Retype every record exactly. Skip the images.
START Supplied data
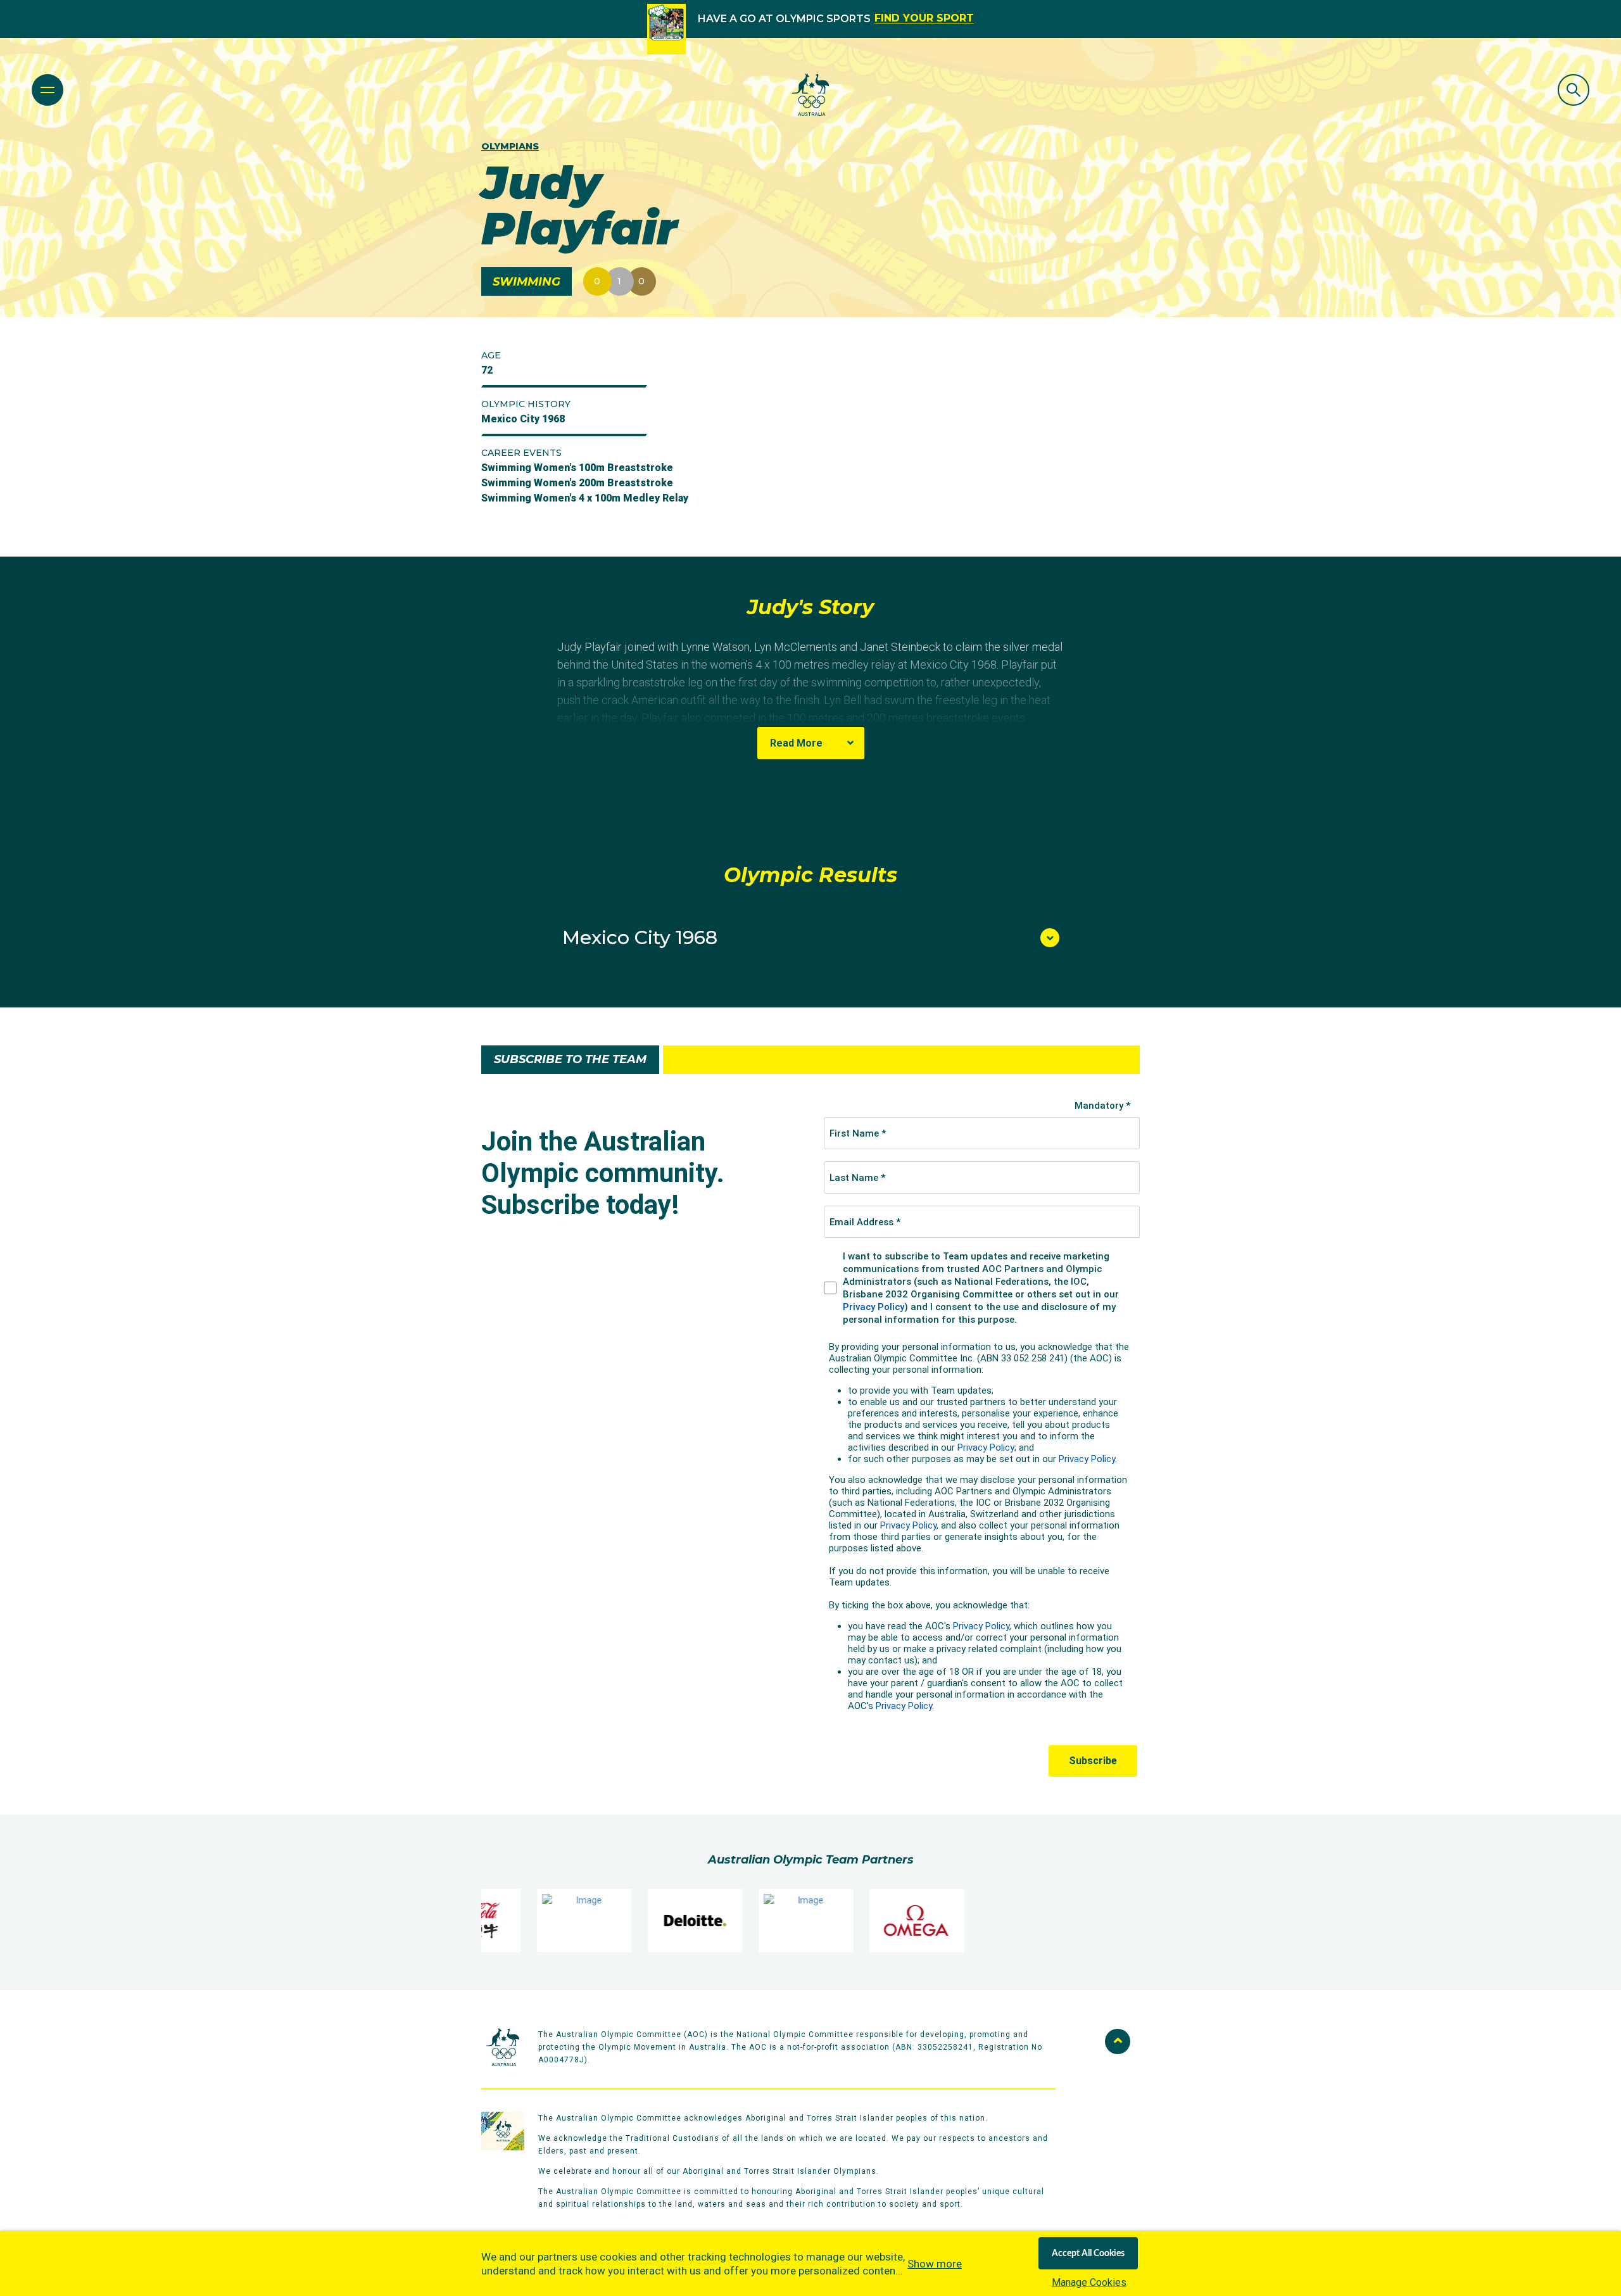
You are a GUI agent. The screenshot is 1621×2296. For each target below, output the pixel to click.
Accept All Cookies (1088, 2253)
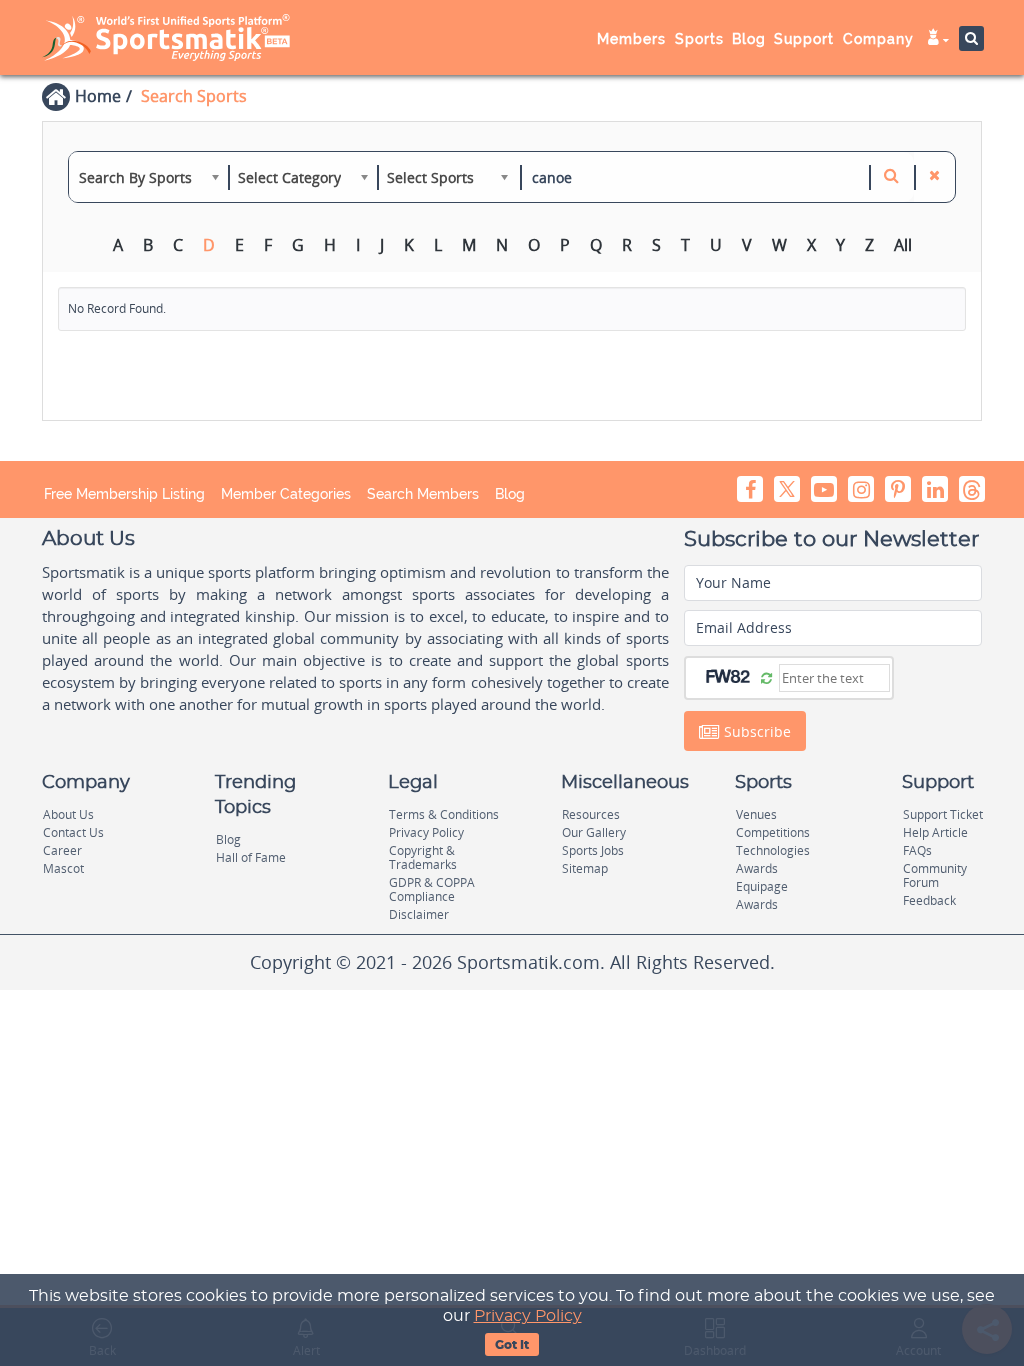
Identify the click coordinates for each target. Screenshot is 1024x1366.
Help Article (935, 832)
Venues (756, 814)
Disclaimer (419, 914)
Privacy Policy (528, 1316)
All (903, 245)
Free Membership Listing (124, 494)
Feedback (929, 900)
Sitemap (585, 868)
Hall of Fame (251, 857)
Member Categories (286, 494)
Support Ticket (943, 814)
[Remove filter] (934, 177)
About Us (68, 814)
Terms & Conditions (444, 814)
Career (62, 850)
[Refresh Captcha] (766, 677)
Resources (591, 814)
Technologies (773, 850)
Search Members (423, 494)
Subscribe (755, 731)
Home (98, 96)
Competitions (773, 832)
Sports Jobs (593, 850)
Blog (510, 494)
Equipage (762, 886)
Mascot (63, 868)
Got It (512, 1345)
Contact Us (73, 832)
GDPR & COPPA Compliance (432, 889)
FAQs (917, 850)
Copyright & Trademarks (423, 857)
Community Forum (935, 875)
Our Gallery (594, 832)
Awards (757, 868)
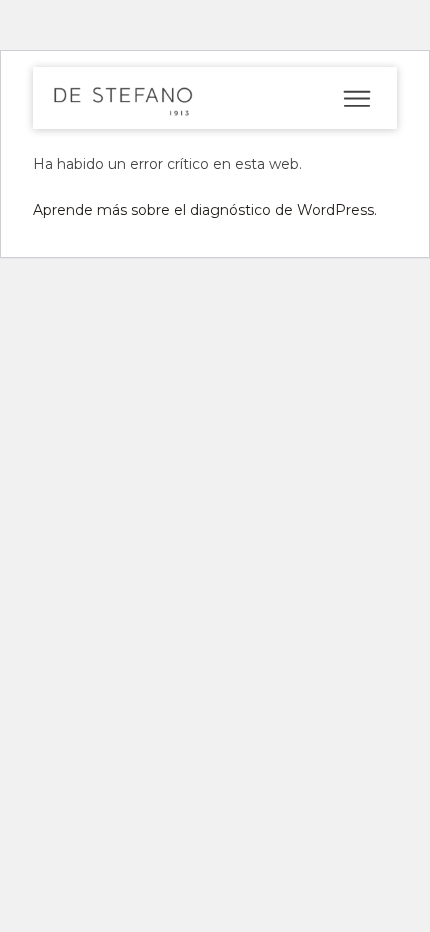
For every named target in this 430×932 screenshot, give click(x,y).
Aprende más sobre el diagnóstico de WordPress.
END Supplied data
▶ **Exercise solution**:
You are a GUI agent. The screenshot is 1621×2296. For each target below, output the pixel to click.
Accept All Cookies (1088, 2253)
Identify the click coordinates for each target. Screenshot is 1024x1366.
Help Article (935, 832)
Venues (756, 814)
Disclaimer (419, 914)
Privacy Policy (528, 1316)
All (903, 245)
Free Membership Listing (124, 494)
Feedback (929, 900)
Sitemap (585, 868)
Hall of Fame (251, 857)
Member Categories (286, 494)
Support Ticket (943, 814)
[Remove filter] (934, 177)
About Us (68, 814)
Terms & Conditions (444, 814)
Career (62, 850)
[Refresh Captcha] (766, 677)
Resources (591, 814)
Technologies (773, 850)
Search Members (423, 494)
Subscribe (755, 731)
Home (98, 96)
Competitions (773, 832)
Sports Jobs (593, 850)
Blog (510, 494)
Equipage (762, 886)
Mascot (63, 868)
Got It (512, 1345)
Contact Us (73, 832)
GDPR & COPPA Compliance (432, 889)
FAQs (917, 850)
Copyright & Trademarks (423, 857)
Community Forum (935, 875)
Our Gallery (594, 832)
Awards (757, 868)
For every named target in this 430×932 screenshot, give click(x,y).
Aprende más sobre el diagnóstico de WordPress.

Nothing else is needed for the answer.